» **Work order**:
Answer these questions from the book review below.
(a) At what age was Lucy Grealy diagnosed with Ewing's sarcoma?
(b) Where is the statement the reviewer finds most compelling printed?
(c) According to that statement, how many years did she spend being treated for cancer?

» **Extract to read**:
====

Sunday, April 17, 2011

Autobiography of a Face

I just finished "Autobiography of a Face" by Lucy Grealy and found it engrossing, compelling and above all poignant. At the age of 9, Lucy was diagnosed with Ewing's sarcoma, a potentially fatal type of cancer that required her to have a third of her jaw removed which left her disfigured. The book relates her suffering through years of chemotherapy, radiation, countless reconstructive surgeries, and just as painful, the thoughtless cruel taunts she endured at the hands of her classmates.

Lucy shares each detail of her experiences with great honesty and wit, from the first time she receives chemotheraphy ("I began to grow warm, a caustic ache began settling into my elbow. For a split second, a split of a split second, the sensation was almost pleasurable, a glowing, fleshy sense of my body recognizing itself as a body, a thing in the world. But immediately it was too much"); to her apprehension at the first day of junior high school, and the attacks which quickly followed ("My initial tactic was to pretend I didn't hear them, but this only seemed to spur them on. In the hallways, where I suffered similar attacks of teasing from random attackers, I simply looked down at the floor and walked more quickly, but in the lunchroom I was a sitting duck.") Each detail moving in its own right, but to me, the most compelling statement in the book is offered as a quote on the back cover, and speaks volumes to how those taunts indelibly shaped her life:

"I spent five years of my life being treated for cancer, but since then I've spent fifteen years being treated for nothing other than looking different from everyone else. It was the pain from that, from feeling ugly, that I always viewed as the great tragedy of my life. The fact that I had cancer seemed minor in comparison."

====

» **Entries shown**:

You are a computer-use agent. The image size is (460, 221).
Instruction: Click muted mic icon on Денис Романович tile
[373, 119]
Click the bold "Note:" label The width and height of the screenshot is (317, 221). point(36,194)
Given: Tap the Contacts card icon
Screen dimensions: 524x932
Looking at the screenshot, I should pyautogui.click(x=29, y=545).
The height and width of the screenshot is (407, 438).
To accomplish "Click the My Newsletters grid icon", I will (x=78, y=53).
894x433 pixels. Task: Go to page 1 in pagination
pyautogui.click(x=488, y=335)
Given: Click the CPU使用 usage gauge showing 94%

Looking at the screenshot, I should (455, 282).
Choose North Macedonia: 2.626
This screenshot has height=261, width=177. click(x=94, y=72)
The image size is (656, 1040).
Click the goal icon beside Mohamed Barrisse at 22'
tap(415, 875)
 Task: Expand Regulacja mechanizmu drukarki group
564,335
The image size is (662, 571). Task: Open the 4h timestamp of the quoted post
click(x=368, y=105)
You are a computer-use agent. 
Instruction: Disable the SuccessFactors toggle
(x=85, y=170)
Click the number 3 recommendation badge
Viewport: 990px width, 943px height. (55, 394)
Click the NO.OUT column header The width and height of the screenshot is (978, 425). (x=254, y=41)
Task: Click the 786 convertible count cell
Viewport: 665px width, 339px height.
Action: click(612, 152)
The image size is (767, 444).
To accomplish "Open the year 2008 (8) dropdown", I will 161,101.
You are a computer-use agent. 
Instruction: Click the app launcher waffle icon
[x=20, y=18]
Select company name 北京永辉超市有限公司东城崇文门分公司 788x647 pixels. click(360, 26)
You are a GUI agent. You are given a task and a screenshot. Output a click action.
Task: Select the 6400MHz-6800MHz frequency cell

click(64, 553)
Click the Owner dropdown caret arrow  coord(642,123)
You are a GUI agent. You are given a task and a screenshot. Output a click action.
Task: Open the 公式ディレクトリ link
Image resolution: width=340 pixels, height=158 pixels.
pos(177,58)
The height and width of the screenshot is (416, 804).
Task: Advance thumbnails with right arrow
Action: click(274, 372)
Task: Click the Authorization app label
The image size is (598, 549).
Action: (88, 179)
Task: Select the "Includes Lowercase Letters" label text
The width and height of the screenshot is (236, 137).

====

» **Problem solution**:
(a) At the age of 9.
(b) As a quote on the back cover.
(c) Five years.